Description of the task:
The output is the line holding "22.11.2023 в 15:47 (21, 248)" and all lines after it to the end of the records below; restate them unchanged and add nothing.

(Dataset entries)
◇ ◇ ◇

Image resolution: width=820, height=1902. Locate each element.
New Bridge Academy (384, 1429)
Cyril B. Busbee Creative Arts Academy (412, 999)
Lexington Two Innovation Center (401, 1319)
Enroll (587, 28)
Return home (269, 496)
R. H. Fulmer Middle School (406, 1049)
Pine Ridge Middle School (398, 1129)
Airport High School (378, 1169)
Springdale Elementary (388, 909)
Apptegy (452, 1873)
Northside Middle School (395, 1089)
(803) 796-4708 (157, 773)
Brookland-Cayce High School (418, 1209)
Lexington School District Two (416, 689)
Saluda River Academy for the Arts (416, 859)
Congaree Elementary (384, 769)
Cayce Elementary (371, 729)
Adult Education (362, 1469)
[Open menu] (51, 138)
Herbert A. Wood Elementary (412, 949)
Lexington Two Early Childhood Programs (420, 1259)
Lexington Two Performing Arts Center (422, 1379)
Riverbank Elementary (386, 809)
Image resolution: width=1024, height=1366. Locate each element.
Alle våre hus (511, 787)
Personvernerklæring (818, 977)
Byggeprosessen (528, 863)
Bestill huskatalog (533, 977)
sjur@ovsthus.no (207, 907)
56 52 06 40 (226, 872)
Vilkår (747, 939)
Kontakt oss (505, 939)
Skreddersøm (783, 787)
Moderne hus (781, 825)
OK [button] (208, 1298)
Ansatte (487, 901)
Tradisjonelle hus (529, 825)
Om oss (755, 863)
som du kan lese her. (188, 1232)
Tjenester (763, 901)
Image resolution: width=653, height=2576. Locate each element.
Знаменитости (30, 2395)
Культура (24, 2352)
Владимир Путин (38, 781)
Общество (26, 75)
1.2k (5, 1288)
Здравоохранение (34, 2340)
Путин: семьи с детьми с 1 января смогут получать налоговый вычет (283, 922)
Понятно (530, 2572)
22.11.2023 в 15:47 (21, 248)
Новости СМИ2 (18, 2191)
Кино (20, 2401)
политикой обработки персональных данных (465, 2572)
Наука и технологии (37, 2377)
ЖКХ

◇ ◇ ◇

Result for this task:
22.11.2023 в 15:47 (21, 248)
Новости СМИ2 (18, 2191)
Кино (20, 2401)
политикой обработки персональных данных (465, 2572)
Наука и технологии (37, 2377)
ЖКХ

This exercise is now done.